If I take this offer it would mean I have to move interstate to almost, the other side of the country on my own. It's a fucking scary prospect. Since I got my offer in the mail I have been trying to compare the two universities. From what I have read the two universities are very close in their rankings. I have been trying to ask people on fb for advice. I don't think anyone else from my graduating class had applied interstate.They seem all happy with their one offer. I don't get why people are already updating their education pages. Thank fuck I didn't since I am stuck in a limbo. Burkey still doesn't believe that I am reaching out to him and Cez is still away on her cruise. :( I asked my aunt for help to which she luckily responded to very quickly.
Burkey is still an arsehole I don't know why I keep on telling myself that won't be a sanctimonious prick now that he had graduated high school. For someone who is supposed to "like" me, he has a funny way of showing it. Ignoring him was probably better.
Since I am pissed at him, I feel like ridiculing his fb profile.
( angry at an old friend who I still hope in vain will change for the better...Collapse )
Civil Engineering at RMIT.
At first I was like
It's my second preference, which is alright because it would have taken nothing but a miracle to get my first tbh. Which is virtually the same course but has a higher score. I noticed that most people from my graduating class are doing Arts. Tried to find out what my asian friends were doing but their surnames made it incredibly hard. Do you know how many Truongs, Trans and Nguyens there are?
I tried to find out what Burkey is doing as well. Since you can only find out through surnames, he is either doing science at Melbourne or engineering at Vic uni. I'll find out soon enough, if its the former he will brag but if he is quiet I know its the latter.
Right now I am expecting some phone calls from some of my mum's gossipy friends. Geez... those people particularly dragged me out of bed when the scores were released and forced me to tell them what I got like it's their God given right to know.
Official enrolment is not until next Tuesday. I am now legit wondering what offer I got from the Queensland universities.
Tried to talking to Burkey, but he is convinced my account is hacked cause I reached out to him first.
btw my mum's not happy, though she is never happy tbh.
Otherwise I haven't done much at all. Been calling Vicroads everyday but their stupid medical department won't answer at all. I usually hold for 2 hours and then give up. My dad is right, I probably have to go their office to get this done.
They have FINALLY answered and I got my license back!!! I can start practising by the end of the week!!
So today after my job interview Cez is coming over and then we can have the opening of the DVD ceremony and watch it together. I haven't watched Future Sailors for ages. I don't think Cez has watched it at all.
So I am hoping that the plan is
She also bought me a Doctor Who calendar. I am just amazed how quickly people caught on that I was a Doctor Who fan. It is eerie...
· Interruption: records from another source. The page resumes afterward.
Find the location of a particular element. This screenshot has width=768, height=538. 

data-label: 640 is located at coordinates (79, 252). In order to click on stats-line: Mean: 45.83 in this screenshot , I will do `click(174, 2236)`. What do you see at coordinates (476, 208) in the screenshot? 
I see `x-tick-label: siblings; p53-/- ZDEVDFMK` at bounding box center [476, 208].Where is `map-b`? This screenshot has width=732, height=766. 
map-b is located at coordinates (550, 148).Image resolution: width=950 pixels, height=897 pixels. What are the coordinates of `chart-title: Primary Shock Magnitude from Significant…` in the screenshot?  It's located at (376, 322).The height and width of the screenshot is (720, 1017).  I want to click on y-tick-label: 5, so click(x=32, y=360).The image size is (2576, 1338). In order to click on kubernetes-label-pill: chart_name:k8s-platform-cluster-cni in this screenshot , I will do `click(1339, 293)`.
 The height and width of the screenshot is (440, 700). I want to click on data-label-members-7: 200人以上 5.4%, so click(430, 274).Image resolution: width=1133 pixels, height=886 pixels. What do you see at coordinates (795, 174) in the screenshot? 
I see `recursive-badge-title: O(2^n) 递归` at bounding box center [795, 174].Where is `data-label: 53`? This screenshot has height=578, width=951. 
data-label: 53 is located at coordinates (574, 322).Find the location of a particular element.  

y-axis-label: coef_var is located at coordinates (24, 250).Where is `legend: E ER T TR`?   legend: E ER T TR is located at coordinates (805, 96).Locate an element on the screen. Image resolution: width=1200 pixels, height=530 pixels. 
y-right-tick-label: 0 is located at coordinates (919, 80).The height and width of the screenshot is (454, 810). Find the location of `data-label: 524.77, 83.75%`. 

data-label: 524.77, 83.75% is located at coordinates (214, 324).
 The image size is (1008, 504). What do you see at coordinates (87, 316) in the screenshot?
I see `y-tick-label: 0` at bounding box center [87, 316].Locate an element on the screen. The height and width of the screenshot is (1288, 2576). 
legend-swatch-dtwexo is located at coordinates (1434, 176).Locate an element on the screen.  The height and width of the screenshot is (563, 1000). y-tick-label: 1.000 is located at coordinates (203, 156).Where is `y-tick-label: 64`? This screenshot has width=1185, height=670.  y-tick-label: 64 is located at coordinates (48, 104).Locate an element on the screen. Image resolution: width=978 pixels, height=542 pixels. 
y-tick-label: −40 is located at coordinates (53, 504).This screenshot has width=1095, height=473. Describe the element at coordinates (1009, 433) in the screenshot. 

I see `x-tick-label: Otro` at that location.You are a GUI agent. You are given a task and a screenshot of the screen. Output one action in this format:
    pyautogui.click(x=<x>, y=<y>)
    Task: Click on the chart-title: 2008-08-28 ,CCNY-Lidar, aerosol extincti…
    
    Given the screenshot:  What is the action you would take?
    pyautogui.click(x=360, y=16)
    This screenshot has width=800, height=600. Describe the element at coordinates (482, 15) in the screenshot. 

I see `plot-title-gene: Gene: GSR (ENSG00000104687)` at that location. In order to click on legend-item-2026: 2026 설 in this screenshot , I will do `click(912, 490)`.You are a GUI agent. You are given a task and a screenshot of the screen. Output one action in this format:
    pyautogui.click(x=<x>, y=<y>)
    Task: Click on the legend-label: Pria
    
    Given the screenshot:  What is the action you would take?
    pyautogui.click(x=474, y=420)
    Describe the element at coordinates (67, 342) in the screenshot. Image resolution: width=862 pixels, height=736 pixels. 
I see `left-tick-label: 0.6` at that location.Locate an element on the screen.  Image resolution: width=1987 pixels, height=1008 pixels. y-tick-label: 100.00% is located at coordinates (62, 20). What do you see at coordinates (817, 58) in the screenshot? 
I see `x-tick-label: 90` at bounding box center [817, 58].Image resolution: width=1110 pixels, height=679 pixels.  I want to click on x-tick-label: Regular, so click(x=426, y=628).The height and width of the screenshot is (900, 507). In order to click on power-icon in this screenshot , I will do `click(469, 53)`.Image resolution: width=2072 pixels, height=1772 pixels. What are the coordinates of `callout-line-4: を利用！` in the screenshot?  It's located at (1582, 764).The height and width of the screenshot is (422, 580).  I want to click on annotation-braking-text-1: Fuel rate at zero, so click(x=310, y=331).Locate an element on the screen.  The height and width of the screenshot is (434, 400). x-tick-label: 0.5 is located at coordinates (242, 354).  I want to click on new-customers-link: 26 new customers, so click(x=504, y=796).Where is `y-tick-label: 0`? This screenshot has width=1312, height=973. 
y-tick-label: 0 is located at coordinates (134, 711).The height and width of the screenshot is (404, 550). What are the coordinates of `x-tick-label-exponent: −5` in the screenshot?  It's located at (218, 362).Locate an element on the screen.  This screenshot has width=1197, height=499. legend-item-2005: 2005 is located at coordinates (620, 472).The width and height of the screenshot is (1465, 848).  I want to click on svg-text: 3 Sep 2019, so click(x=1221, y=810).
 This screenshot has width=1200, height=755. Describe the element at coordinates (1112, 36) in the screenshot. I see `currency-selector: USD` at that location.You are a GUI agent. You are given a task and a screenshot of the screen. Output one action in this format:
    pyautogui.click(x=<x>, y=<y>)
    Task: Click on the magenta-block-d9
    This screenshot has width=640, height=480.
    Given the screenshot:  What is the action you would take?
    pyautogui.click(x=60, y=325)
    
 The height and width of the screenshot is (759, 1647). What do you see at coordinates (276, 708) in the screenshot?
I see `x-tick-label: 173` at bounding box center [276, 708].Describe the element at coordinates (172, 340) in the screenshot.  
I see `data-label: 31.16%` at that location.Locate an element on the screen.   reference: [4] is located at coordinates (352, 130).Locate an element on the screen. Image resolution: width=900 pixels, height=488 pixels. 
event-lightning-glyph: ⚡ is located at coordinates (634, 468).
I finally watched an episode of Buzzcocks after weeks of aimless downloading. I was so happy when Noel said that he hated BEP, I don't know if I can love him any more.
Thanks to being part of so many fandoms I have a lot of tv watching to do to catch up with everyone else.
Then I finally got my hair cut. I haven't cut my hair for a while and I left it so long it feels weird to have short hair again. But a great man once said, 'a haircut indeed is hair enhanced.'
So I am still in Melbourne for another 12 hours before the drive to Canberra. I hate taking the car, if the weather is nice as today was, I know I will be car sick again.